Network Working Group R. Sparks Request for Comments: 4320 Estacado Systems Updates: 3261 January 2006 Category: Standards Track

           Actions Addressing Identified Issues with the
     Session Initiation Protocol's (SIP) Non-INVITE Transaction

Status of This Memo

 This document specifies an Internet standards track protocol for the
 Internet community, and requests discussion and suggestions for
 improvements.  Please refer to the current edition of the "Internet
 Official Protocol Standards" (STD 1) for the standardization state
 and status of this protocol.  Distribution of this memo is unlimited.

Copyright Notice

 Copyright (C) The Internet Society (2006).

Abstract

 This document describes modifications to the Session Initiation
 Protocol (SIP) to address problems that have been identified with the
 SIP non-INVITE transaction.  These modifications reduce the
 probability of messages losing the race condition inherent in the
 non-INVITE transaction and reduce useless network traffic.  They also
 improve the robustness of SIP networks when elements stop responding.
 These changes update behavior defined in RFC 3261.

Table of Contents

 1. Introduction ....................................................2
 2. Improving the Situation When Responses Are Only Delayed .........2
    2.1. Action 1: Make the best use of provisional responses .......2
    2.2. Action 2: Remove the useless late-response storm ...........3
 3. Improving the Situation When an Element Is Not Going to
    Respond .........................................................4
 4. Normative Updates to RFC 3261 ...................................4
    4.1. Action 1 ...................................................4
    4.2. Action 2 ...................................................5
 5. Security Considerations .........................................5
 6. Contributors ....................................................5
 7. Normative References ............................................6

Sparks Standards Track [Page 1] RFC 4320 SIP Non-INVITE Actions January 2006

1. Introduction

 There are a number of unpleasant edge conditions created by the SIP
 non-INVITE transaction (NIT) model's fixed duration.  The negative
 aspects of some of these are exacerbated by the effect that
 provisional responses have on the non-INVITE transaction state
 machines.  These problems are documented in [3].  In summary:
    A non-INVITE transaction must complete immediately or risk losing
    a race
    Losing the race will cause the requester to stop sending traffic
    to the responder (the responder will be temporarily blacklisted)
    Provisional responses can delay recovery from lost final responses
    The 408 response is useless for the non-INVITE transaction
    As non-INVITE transactions through N proxies time-out, there can
    be an O(N^2) storm of the useless 408 responses
 This document specifies updates to RFC 3261 [1] to improve the
 behavior of SIP elements when these edge conditions arise.

To do:
1: Return the portion of the RFC 4320 excerpt from "Status of This Memo" to "Internet Society (2006).", copied word for word.
2: According to the RFC 4320 excerpt, which response is useless for the non-INVITE transaction?
3: Rewrite the paragraph of the RFC 4320 excerpt beginning "This document describes modifications" as a short bulleted list that keeps its main facts.
The listing that comes next bears no relation to the RFC 4320 excerpt.

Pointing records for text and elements
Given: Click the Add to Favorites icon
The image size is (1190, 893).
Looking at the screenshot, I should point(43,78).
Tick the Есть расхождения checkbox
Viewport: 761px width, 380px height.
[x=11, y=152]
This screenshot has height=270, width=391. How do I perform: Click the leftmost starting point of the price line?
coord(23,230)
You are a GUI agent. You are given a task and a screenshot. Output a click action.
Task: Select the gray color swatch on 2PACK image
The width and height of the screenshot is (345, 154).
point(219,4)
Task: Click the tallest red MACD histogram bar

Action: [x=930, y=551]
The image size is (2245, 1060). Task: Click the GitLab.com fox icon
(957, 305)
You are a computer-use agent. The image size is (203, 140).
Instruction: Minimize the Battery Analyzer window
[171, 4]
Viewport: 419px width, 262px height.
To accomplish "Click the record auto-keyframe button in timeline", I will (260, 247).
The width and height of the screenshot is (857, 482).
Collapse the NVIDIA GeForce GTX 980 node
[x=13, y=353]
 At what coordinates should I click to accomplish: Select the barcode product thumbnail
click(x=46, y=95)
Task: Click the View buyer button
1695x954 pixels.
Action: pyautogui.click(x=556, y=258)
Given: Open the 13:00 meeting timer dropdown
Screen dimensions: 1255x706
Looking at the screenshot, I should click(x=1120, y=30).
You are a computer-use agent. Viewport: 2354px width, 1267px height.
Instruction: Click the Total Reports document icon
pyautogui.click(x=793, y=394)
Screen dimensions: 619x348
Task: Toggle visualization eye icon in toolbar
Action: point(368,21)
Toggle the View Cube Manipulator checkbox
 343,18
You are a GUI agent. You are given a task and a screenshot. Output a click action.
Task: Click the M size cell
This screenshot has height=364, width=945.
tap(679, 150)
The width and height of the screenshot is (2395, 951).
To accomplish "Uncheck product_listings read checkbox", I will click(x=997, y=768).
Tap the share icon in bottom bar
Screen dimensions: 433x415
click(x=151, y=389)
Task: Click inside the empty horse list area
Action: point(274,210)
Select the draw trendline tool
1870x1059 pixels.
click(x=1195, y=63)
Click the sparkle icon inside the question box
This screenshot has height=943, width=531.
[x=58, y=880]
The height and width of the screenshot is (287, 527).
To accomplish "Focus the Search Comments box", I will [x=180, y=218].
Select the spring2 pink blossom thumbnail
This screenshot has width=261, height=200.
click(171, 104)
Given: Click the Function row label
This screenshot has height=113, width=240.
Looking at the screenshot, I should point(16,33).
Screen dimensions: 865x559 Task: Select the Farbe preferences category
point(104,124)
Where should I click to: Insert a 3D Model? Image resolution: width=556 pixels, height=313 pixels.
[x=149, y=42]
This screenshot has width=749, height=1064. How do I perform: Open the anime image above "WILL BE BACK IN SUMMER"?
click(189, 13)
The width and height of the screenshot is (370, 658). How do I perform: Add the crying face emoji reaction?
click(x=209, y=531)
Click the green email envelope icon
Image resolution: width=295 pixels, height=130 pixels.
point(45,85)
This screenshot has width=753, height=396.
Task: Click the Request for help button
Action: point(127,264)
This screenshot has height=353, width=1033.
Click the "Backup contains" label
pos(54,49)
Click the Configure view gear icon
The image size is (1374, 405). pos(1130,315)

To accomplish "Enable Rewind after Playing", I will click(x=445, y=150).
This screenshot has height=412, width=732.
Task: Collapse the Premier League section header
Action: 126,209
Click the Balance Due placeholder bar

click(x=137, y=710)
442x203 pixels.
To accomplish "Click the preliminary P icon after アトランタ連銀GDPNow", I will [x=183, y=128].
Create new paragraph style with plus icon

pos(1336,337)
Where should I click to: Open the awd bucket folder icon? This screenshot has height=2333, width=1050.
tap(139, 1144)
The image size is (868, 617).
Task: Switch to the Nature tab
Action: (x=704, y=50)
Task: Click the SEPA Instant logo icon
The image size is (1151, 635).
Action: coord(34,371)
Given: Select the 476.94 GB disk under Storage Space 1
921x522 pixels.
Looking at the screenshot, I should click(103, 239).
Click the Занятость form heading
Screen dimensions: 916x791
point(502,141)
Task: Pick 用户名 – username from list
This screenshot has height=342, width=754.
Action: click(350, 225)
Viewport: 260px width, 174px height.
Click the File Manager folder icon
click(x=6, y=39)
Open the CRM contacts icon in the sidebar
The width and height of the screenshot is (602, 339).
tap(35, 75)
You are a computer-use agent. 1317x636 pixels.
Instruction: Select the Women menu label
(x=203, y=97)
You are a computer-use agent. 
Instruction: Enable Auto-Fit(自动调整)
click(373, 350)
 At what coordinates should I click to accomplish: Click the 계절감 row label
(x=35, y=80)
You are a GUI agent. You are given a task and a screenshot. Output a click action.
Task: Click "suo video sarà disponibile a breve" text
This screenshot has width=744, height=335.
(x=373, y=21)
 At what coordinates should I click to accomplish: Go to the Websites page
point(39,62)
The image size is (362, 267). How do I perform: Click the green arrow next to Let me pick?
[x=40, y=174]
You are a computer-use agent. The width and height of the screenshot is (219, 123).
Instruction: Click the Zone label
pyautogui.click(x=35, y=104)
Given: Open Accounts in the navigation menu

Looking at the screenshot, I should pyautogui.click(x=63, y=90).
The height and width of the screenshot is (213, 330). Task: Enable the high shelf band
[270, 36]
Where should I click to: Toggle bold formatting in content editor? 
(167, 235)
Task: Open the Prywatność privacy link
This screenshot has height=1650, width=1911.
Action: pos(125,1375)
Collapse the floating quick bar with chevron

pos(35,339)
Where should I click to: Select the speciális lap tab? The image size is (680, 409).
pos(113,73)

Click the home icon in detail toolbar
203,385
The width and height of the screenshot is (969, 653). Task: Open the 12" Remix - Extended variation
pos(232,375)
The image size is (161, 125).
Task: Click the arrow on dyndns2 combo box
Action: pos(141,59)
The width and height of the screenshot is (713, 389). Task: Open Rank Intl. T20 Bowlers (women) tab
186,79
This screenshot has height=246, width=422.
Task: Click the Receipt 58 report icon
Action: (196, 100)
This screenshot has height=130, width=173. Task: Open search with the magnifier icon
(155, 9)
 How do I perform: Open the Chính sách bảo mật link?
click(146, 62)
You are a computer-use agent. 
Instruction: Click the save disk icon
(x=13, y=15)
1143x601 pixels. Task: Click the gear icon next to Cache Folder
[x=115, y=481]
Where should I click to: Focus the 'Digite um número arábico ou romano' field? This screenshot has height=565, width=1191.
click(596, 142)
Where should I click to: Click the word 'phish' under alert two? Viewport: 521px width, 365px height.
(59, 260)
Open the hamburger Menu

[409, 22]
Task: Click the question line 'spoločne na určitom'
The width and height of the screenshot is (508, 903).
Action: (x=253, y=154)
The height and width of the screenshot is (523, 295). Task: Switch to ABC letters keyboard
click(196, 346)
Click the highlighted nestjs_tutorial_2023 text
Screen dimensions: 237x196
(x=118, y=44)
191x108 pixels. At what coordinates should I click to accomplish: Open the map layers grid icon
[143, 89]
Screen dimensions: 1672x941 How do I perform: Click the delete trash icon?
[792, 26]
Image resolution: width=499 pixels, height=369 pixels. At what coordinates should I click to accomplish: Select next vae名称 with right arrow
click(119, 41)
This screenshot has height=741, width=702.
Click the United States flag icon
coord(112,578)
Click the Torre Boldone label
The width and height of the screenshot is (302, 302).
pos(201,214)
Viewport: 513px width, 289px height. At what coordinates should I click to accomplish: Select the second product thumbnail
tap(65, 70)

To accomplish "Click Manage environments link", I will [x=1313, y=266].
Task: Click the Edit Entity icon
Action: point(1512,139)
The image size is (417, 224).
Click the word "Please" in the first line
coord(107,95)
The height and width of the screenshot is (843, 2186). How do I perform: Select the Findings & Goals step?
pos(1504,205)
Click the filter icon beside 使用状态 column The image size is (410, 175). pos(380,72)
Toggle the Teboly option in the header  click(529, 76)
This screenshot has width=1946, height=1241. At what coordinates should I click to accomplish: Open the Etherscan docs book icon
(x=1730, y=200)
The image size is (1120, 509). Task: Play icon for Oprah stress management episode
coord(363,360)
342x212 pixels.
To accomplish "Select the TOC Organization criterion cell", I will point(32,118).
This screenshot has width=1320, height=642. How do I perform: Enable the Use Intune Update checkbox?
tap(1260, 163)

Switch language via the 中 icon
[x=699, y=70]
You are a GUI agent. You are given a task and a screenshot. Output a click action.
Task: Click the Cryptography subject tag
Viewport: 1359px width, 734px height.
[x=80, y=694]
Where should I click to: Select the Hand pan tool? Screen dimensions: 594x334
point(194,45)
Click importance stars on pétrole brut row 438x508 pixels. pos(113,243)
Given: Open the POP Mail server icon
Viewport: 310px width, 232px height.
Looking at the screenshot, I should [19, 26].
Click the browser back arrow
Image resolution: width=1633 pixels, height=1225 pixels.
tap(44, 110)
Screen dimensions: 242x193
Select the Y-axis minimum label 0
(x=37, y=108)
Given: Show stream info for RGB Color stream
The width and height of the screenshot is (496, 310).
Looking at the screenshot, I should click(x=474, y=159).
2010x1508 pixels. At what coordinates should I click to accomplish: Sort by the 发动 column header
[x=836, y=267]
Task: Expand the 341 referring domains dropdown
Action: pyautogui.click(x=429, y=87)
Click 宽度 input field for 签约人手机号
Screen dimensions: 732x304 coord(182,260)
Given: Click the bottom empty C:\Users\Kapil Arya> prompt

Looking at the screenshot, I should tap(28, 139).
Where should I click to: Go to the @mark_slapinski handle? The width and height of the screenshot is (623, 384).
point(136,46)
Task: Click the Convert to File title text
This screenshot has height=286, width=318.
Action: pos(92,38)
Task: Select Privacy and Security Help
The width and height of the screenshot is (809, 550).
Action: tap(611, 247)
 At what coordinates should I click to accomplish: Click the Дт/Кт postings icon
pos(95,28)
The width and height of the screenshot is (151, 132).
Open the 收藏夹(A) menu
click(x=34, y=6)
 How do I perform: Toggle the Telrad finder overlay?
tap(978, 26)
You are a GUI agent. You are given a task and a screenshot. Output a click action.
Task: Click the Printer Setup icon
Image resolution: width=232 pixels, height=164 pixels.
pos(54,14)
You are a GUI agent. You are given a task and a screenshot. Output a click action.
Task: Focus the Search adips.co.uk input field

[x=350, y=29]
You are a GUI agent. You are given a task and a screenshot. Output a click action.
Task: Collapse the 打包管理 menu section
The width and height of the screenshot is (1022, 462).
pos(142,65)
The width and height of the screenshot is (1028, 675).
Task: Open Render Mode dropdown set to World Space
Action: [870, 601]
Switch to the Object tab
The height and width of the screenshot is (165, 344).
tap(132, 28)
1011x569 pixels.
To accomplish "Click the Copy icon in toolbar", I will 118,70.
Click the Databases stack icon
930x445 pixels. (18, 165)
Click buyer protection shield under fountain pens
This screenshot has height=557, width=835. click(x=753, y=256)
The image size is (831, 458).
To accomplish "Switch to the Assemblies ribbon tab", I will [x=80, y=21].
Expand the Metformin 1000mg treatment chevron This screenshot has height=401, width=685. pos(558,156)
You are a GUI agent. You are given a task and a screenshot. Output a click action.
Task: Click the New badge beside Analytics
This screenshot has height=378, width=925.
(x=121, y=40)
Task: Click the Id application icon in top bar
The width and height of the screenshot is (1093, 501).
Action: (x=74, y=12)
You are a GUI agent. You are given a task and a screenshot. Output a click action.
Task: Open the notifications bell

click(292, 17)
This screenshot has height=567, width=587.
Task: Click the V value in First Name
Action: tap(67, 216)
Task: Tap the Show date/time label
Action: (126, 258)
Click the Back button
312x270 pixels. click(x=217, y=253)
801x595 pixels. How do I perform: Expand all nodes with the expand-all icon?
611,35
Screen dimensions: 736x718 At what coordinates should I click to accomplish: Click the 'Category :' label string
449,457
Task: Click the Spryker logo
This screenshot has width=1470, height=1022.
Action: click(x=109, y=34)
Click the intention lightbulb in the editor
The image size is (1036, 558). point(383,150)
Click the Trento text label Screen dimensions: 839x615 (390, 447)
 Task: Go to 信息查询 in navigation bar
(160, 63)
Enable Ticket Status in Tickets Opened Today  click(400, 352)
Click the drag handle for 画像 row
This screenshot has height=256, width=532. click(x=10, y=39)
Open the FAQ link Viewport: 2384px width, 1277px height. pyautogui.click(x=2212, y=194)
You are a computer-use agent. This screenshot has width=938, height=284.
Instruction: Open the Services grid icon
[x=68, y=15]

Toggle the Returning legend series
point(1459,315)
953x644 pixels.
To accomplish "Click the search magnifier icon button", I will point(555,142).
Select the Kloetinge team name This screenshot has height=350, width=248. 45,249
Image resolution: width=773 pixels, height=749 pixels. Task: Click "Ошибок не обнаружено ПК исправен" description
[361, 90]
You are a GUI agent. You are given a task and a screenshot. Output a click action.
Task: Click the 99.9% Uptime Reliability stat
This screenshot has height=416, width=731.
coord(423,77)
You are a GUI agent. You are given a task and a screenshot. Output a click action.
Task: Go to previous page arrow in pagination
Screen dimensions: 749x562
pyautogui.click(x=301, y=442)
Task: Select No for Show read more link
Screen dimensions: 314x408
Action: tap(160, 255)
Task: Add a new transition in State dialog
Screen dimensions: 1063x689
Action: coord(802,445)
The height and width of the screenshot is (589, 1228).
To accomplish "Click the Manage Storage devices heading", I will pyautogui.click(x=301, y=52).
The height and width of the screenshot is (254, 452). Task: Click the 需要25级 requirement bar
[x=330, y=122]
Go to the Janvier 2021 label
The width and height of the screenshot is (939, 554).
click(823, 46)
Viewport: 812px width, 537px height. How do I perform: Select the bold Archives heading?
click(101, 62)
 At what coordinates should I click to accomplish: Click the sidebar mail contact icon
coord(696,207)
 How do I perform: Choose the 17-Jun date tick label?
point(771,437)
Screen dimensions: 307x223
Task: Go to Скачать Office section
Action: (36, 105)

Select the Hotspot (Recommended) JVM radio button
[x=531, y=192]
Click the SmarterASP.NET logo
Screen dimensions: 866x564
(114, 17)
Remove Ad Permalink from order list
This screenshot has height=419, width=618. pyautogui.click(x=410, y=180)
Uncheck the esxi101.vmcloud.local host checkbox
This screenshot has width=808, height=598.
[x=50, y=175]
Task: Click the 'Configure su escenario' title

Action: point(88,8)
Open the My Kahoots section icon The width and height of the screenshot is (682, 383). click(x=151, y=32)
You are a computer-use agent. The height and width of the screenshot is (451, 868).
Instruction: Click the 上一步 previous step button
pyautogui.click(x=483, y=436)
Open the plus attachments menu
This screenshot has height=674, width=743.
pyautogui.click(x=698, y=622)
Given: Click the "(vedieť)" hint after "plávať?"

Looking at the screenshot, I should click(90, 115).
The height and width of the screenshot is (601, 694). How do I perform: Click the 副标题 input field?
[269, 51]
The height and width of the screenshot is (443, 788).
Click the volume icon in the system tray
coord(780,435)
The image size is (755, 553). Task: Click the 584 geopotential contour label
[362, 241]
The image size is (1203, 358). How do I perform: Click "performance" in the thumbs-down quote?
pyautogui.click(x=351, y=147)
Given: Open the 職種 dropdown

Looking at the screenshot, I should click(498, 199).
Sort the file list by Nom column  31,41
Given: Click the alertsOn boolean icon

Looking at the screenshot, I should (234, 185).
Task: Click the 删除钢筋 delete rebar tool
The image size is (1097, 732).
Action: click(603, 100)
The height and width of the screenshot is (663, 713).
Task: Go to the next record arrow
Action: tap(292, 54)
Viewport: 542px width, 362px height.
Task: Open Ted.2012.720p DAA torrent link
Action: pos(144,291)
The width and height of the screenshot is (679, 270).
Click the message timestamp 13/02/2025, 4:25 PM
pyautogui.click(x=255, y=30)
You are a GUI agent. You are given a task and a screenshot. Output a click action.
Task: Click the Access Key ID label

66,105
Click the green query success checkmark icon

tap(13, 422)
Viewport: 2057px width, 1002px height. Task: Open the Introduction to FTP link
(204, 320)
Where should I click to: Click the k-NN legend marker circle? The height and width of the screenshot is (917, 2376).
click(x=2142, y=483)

Outputs for the tasks:
1:
Status of This Memo

 This document specifies an Internet standards track protocol for the
 Internet community, and requests discussion and suggestions for
 improvements.  Please refer to the current edition of the "Internet
 Official Protocol Standards" (STD 1) for the standardization state
 and status of this protocol.  Distribution of this memo is unlimited.

Copyright Notice

 Copyright (C) The Internet Society (2006).

2: The 408 response.

3:
- The document modifies the Session Initiation Protocol (SIP) to address problems identified with the SIP non-INVITE transaction.
- The modifications reduce the probability of messages losing the race condition inherent in the non-INVITE transaction.
- They reduce useless network traffic.
- They improve the robustness of SIP networks when elements stop responding.
- The changes update behavior defined in RFC 3261.